Please note also that two additional drillships (Deepwater Aquila and Dhirubhai Deepwater KG2) are expected to commence multi-year contracts with Petrobras (PBR) offshore Brazil next month, thus adding approximately $80 million to quarterly revenues.
However, with implied 2024 Adjusted EBITDA guidance lowered by another 10%, free cash flow for the year will likely come in around $250 million, approximately 50% below the number implied by management’s original 2024 guidance in November.
While I am leaving my recently increased 2025 Adjusted EBITDA expectations intact, higher-than-previously modeled net debt levels going into next year are resulting in the share price target being reduced from $6.00 to $5.50 based on an unchanged EV/Adjusted EBITDA multiple of 6x my 2025 Adjusted EBITDA estimate:
Consequently, I am reiterating my “Hold” rating on the stock.

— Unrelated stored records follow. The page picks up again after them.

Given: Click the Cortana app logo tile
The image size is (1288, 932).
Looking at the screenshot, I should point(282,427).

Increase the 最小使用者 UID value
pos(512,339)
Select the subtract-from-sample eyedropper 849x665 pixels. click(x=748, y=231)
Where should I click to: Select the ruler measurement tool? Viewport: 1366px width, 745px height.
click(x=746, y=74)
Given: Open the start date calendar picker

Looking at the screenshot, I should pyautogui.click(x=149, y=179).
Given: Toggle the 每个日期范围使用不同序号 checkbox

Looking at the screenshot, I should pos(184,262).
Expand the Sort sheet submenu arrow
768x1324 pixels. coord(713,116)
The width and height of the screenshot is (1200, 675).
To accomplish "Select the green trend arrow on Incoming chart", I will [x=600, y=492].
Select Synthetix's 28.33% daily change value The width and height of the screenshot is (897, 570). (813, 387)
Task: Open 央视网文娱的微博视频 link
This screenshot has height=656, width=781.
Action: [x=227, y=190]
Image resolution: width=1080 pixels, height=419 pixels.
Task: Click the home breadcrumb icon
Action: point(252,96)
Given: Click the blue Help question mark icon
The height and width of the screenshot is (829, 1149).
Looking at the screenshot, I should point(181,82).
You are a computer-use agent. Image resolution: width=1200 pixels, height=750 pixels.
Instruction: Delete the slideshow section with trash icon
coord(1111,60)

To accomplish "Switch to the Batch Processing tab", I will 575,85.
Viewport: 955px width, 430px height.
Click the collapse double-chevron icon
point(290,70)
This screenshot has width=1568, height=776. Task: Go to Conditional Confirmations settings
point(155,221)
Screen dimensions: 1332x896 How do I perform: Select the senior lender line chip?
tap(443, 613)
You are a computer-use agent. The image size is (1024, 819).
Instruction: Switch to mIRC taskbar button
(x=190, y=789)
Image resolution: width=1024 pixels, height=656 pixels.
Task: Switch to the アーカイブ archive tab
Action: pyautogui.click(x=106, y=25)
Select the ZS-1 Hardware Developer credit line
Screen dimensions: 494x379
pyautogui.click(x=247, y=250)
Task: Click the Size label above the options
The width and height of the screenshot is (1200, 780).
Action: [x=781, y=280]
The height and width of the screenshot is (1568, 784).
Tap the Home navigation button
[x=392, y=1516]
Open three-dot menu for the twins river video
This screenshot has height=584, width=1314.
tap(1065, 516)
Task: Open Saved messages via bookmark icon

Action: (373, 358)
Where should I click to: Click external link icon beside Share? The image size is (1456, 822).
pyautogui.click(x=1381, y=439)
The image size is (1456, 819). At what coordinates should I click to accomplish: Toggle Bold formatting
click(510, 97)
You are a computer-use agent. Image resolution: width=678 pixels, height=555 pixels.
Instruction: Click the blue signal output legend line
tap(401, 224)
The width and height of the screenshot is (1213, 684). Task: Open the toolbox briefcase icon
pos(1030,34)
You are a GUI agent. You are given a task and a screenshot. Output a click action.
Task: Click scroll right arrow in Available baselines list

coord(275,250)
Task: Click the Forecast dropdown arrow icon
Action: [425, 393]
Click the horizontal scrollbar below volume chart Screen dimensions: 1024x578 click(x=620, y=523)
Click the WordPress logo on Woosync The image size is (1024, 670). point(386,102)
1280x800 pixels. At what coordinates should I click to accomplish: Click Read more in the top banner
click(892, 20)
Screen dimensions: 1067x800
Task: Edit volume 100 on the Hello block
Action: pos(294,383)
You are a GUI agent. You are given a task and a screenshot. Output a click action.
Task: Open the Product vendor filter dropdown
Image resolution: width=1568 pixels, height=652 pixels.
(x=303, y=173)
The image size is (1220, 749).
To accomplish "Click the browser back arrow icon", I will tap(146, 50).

Investors looking for exposure to the industry, should rather consider peers like Seadrill Limited (SDRL), Noble Corporation (NE), Valaris (VAL) and Diamond Offshore Drilling (DO) which are all trading at substantially lower forward valuations while commanding vastly superior balance sheets.
Bottom Line
Market participants are clearly starting to lose patience with Transocean following another set of underwhelming quarterly results and lowered forward guidance.
While I still expect 2025 to be the year of earnings inflection for Transocean and the industry as a whole, the company’s premium valuation is keeping me sidelined even after Tuesday’s 10% selloff.
Peers in the floater space like Seadrill, Noble Corporation, Valaris and Diamond Offshore Drilling are offering substantially higher upside amid lower risk levels in my view.
Analyst’s Disclosure: I/we have no stock, option or similar derivative position in any of the companies mentioned, and no plans to initiate any such positions within the next 72 hours. I wrote this article myself, and it expresses my own opinions. I am not receiving compensation for it (other than from Seeking Alpha). I have no business relationship with any company whose stock is mentioned in this article.